そこには溜息をついた女性、弱音ハクがその上半身だけを起こして、何やらうつむいていた。
「ううん、なんでもないよ……」
「何でもないってことはないだろう。お前、ここ最近溜息つきすぎだぞ。疲れてるなら、寝たほうがいいんじゃないか?」
「別に疲れてるってわけじゃないよ……。ただ、ちょっと……。」
「ちょっと……なんだ?」
「私ね、もうすぐ死ぬの……。」
「はぁ!?」
デルは思わず大きな声をあげてしまった。病室は個人部屋とは言え、音を立てるものは何もない。デルの声がよく響き渡った。

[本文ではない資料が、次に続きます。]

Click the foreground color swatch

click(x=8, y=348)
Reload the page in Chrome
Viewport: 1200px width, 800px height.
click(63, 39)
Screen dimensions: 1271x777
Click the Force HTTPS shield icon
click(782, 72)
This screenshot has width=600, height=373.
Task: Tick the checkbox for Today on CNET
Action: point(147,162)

「私、この間カイト先生から言われたの。もうそんなに長くはないだろうって……。私も、こんな弱い身体じゃいつか死んでしまう、って覚悟してたつもりだけど、改めて言われちゃうとやっぱりショックでさ……。」
「そんな事、いつまでも頭の中にとどめてるんじゃねえよ!希望を持っていれば必ず生きられるから!!」
「でも……。私の病気も治るどころか、ずっと進行しているみたいだし……。」
「だから!!病気の進行具合がどうのこうのとか、寿命がどうだとか、そんな暗いことなんて考えずに、もっと楽しい事を考えろっつーの!!」
デルはハクに向って熱心に怒鳴った。
「で、でも……」
「ハクには望みとかないのか?例えば何か欲しい物とか?買えるものでなら買ってやるけど。」
「そ、そんな、デルに悪いよ。それに欲しいものなんて、もう何も……。」
「そっか……。じゃあ他に、何か望みはないのか?」
「ううん、無い。……あ、でも、雪が見てみたいかもなぁ。」
「雪?」
「うん。ここのとこ地球温暖化で全く雪が降らないからね……。一昨年の冬も、去年の冬も、そして今年の冬も結局雪は降らなかった。この分じゃあ来年に期待するしかないかな…?でもそれまでに私が生きていられるか分からないけどね……。」
「今年だって、まだ寒い日が続いているし、もしかしたら降る可能性はあるかもしれないじゃないか?」
そういうと、ハクは力なくクスッと笑った。
「と言っても、もう三月だよ?降るわけないじゃない。」
「……そ、それはそうだな。」
デルもこればかりは否定できなかった。今日は三月八日。
三月になってしまえば暖かい日は増えてくるし、気温も上がってくる。
ちなみに今の天気は、外には雲一つもなく青々とした空が広がっている。デルは眩しいくらいに窓からさしこむ太陽の光を見て、溜息をついた。
そんなデルを見て、ハクは言った。
「ね?現実を知って絶望するくらいなら、最初から希望なんて持たないほうがいい。そうでしょ?」
「…………。」
反論する言葉も見つからない。デルは無言でその病室を出た。
出た途端、デルはもう一度深く溜息をついた。
「ったく……、何でいつもあいつはネガティブ思考なんだか……。」
そんな独り言を呟いてふと廊下を見渡すと、丁度ハクの担当医師がこちらの病室に向かって歩いてくるのが見えた。
「あ、カイト先生」
「おや、デルさん。どうしました?」
白い白衣に青い髪、眼鏡のフレームも青、そして首にマフラーをつけているその男性が、紛れもなくハクの担当医師だった。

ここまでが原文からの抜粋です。